I hadn't heard from him yesterday after asking him to check in. So I messaged his sister asking if she's heard from him because he hasn't replied to me when usually he does. No....she hasn't heard from him for a few days. I call him, it goes straight to voicemail. I use my daughter's phone to call him in case he's blocked my number, it goes straight to voicemail. 2 hours later I message his sister asking if she's been over to check on him. No....he usually calls her if he's not doing well.

He emailed me at midnight to say he's pretty depressed and thinks he needs to go into hospital as an inpatient with vets (VA).

Wow. No wonder he has issues with his sister. Am I the only one who is worried about him?? I'm thinking if he recognises that he needs to be hospitalised, is he suicidal?
 
I just asked him outright if he was thinking of hurting himself. He replied no, he thinks he needs intervention at a hospital.

There is no affection, but at least he replies with what is actually going on. I sure do miss him, though. If he didn't want anything to do with me I guess he'd just ignore me.
 
Isolation, emotional numbing and difficulty communicating are all best friends with ptsd, and I can imagine that must be pretty rough on the receiving end. If he's asked to go into hospital he isn't necessarily suicidal, but it's usually a pretty good indicator that it's getting too hard to cope.

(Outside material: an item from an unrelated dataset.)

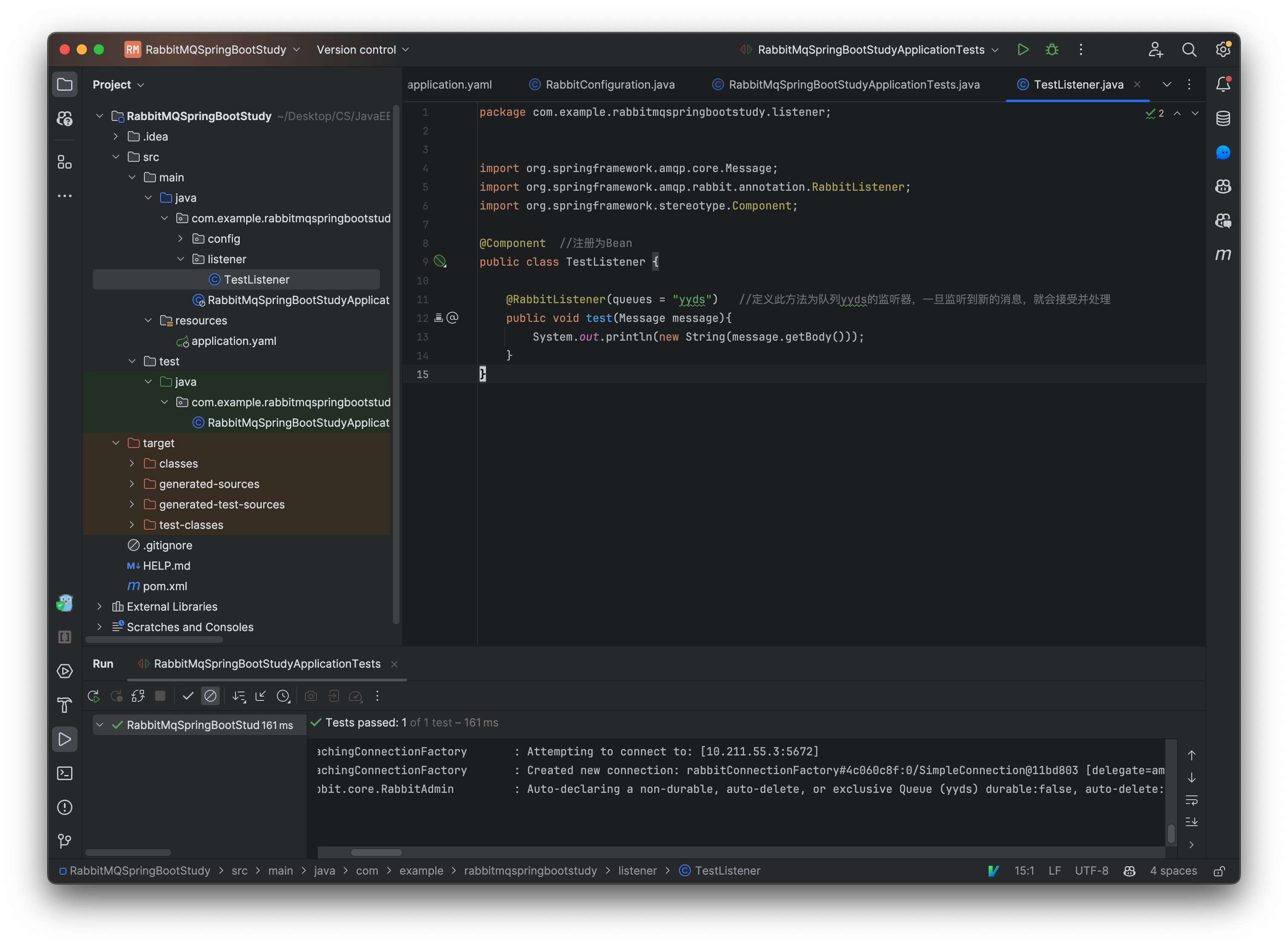Viewport: 1288px width, 947px height.
Task: Toggle soft-wrap in console output
Action: (1191, 800)
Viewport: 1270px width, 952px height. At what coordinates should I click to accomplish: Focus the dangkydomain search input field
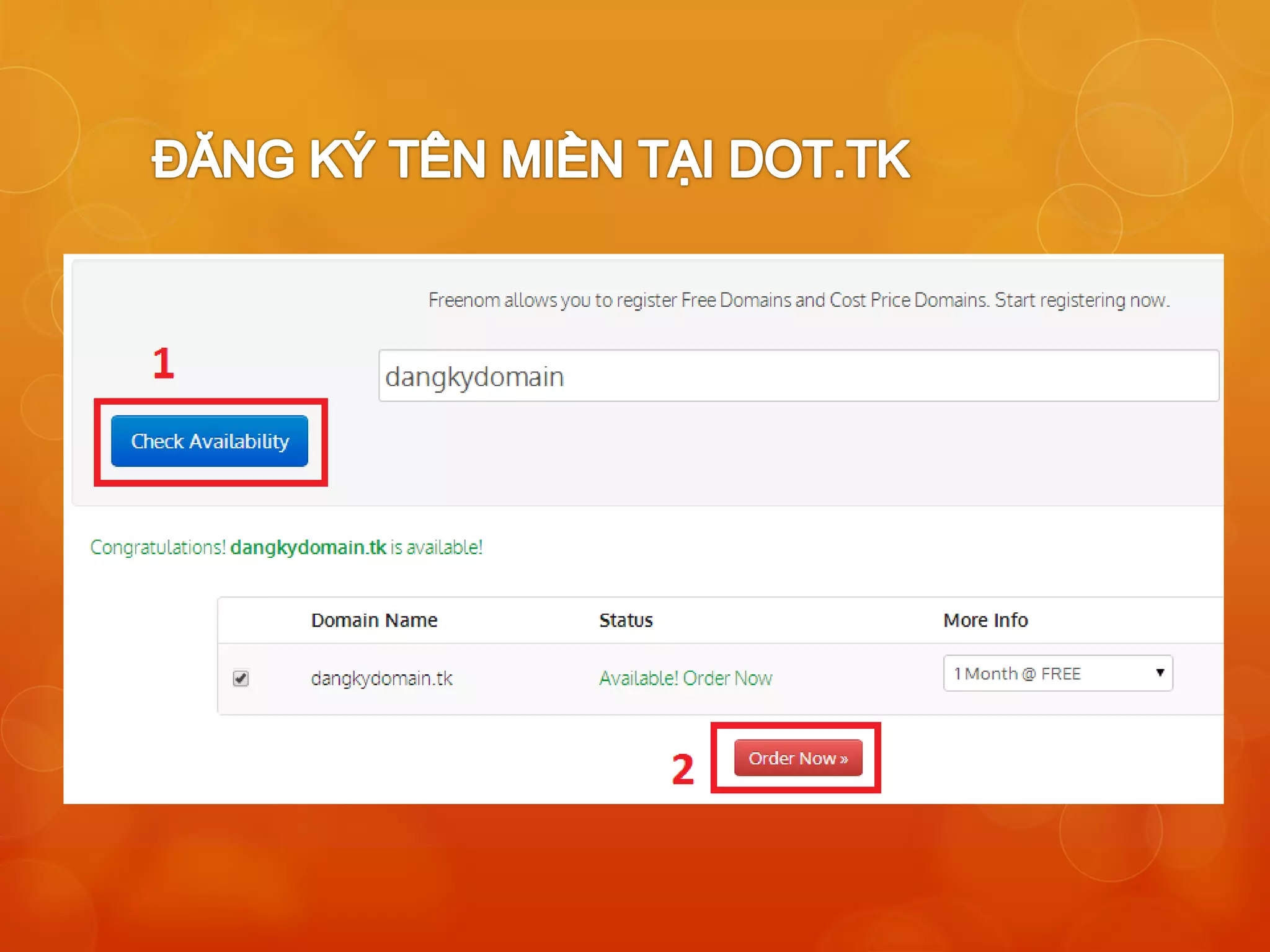coord(797,376)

What I would say (& I happen to be in hospital myself at the mo!) is it's sooo incredibly hard having to say to someone "I think I should be hospital". The shame, helplessness, guilt and sense of failure that are tied to that statement tend to team up with the fact that you HATE hospital, and oftentimes a person who can ask once won't necessarily persist if no help shows up after the first plea for help.

Besides all that though, he told you. That would've been hard, and my guess is there aren't too many people in this world he will let himself be that vulnerable with. You're obviously a safe person in his eyes.
 
Thank you, Ragdoll Circus. It's been a tough day for me today. Feel like everything is so hard. In the past, he's been loving but just cut me off. This time he communicates but there's no love.

Wishing you a speedy recovery and return to health with whatever is ailing you at the moment xo.